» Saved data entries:
================

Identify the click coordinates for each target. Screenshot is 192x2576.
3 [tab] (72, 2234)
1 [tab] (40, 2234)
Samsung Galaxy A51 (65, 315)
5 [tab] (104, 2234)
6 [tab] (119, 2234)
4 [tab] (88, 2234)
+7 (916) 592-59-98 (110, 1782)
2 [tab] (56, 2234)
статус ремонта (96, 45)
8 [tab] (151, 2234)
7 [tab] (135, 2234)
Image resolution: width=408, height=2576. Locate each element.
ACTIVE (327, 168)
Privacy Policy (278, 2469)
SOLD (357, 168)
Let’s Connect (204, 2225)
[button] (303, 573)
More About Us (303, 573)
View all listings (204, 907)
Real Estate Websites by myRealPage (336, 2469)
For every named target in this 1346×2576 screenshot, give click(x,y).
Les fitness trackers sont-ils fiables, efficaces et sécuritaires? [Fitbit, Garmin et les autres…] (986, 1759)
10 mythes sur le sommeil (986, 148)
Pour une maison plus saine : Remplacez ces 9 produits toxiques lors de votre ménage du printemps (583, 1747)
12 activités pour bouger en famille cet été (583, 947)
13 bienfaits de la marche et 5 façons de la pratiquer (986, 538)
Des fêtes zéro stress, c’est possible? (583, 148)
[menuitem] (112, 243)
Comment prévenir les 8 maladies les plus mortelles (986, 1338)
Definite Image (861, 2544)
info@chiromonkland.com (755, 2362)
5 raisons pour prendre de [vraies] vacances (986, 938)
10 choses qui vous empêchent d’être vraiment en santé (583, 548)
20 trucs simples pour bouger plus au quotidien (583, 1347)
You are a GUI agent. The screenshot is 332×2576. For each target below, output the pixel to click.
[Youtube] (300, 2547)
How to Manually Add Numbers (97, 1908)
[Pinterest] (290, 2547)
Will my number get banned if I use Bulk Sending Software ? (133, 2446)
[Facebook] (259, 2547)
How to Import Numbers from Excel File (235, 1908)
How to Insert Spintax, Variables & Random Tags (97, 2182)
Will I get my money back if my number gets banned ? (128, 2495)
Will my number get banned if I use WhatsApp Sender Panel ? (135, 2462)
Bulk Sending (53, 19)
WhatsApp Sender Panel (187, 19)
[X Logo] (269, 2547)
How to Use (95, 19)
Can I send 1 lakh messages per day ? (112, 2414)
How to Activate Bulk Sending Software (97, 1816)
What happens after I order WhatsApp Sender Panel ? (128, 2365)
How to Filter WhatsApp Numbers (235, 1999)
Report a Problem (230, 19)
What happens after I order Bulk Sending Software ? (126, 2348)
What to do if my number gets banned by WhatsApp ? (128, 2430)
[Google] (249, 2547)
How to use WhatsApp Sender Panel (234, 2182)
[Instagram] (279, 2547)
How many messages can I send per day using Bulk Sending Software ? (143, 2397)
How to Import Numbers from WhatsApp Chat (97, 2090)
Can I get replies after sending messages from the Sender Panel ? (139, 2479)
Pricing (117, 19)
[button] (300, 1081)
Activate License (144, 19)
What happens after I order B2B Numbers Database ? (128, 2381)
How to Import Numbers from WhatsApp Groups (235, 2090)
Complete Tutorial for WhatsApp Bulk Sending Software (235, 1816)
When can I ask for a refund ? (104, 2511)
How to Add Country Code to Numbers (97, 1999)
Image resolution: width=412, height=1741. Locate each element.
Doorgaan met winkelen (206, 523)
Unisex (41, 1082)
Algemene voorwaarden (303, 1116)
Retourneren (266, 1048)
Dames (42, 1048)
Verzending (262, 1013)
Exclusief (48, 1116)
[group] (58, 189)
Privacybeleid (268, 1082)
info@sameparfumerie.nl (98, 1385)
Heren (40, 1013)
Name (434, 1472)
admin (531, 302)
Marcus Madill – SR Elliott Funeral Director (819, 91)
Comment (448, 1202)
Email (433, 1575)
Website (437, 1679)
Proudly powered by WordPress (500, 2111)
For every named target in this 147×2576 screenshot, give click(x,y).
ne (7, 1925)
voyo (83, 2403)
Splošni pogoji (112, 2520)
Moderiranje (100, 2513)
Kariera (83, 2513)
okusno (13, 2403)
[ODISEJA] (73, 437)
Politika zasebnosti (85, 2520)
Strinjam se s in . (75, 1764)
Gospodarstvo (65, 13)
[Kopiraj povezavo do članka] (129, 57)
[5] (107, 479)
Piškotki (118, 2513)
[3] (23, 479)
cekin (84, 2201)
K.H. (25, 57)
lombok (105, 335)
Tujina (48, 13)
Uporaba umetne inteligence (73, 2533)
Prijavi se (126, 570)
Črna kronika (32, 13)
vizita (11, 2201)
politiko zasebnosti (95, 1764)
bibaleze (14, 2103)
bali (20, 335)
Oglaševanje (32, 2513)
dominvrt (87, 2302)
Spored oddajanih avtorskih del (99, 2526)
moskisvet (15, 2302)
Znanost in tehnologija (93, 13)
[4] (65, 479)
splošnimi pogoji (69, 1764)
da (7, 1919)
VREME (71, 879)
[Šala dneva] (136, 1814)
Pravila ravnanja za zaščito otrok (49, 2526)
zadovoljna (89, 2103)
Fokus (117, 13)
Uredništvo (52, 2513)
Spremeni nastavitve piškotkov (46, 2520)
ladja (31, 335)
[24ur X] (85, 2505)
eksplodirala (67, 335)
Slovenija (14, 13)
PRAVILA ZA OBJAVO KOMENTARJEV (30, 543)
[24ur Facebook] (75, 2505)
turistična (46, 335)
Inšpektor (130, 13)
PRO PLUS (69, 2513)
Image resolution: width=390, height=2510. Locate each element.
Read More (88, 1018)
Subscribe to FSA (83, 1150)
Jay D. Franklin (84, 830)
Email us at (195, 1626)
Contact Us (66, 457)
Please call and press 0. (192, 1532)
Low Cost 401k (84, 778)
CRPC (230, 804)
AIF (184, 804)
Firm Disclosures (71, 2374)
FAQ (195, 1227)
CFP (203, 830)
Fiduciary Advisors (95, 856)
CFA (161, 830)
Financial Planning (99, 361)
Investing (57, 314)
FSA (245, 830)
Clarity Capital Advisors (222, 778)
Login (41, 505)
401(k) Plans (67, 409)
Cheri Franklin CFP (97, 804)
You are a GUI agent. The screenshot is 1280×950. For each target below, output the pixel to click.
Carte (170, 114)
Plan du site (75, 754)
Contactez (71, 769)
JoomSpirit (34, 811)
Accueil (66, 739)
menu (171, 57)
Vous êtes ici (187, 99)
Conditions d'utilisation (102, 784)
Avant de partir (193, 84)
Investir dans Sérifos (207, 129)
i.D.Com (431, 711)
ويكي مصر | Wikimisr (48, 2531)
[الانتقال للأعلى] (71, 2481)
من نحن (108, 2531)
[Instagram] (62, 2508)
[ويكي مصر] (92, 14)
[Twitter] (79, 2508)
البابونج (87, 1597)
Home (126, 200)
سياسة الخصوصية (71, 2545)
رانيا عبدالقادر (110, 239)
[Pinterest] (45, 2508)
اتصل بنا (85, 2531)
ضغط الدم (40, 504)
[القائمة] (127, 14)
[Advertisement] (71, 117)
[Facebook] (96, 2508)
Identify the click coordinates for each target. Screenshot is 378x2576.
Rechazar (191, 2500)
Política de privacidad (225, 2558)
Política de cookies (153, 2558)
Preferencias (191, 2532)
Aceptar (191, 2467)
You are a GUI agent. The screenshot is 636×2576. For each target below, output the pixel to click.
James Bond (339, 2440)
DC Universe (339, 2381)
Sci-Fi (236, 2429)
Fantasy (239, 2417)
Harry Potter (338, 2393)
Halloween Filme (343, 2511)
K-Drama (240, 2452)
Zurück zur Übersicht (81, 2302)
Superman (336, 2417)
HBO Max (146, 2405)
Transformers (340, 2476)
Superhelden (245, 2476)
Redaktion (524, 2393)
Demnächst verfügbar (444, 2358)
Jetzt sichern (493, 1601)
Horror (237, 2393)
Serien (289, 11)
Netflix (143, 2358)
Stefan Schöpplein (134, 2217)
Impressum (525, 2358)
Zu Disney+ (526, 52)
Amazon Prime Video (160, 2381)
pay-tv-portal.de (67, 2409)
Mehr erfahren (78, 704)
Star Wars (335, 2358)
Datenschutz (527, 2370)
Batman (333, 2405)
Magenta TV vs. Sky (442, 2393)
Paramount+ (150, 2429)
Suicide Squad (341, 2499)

================

» Work order: Where the string "Sender" turns up in a line of the data above, copy that whole line.

» The answer:
Will my number get banned if I use WhatsApp Sender Panel ? (135, 2462)
WhatsApp Sender Panel (187, 19)
What happens after I order WhatsApp Sender Panel ? (128, 2365)
How to use WhatsApp Sender Panel (234, 2182)
Can I get replies after sending messages from the Sender Panel ? (139, 2479)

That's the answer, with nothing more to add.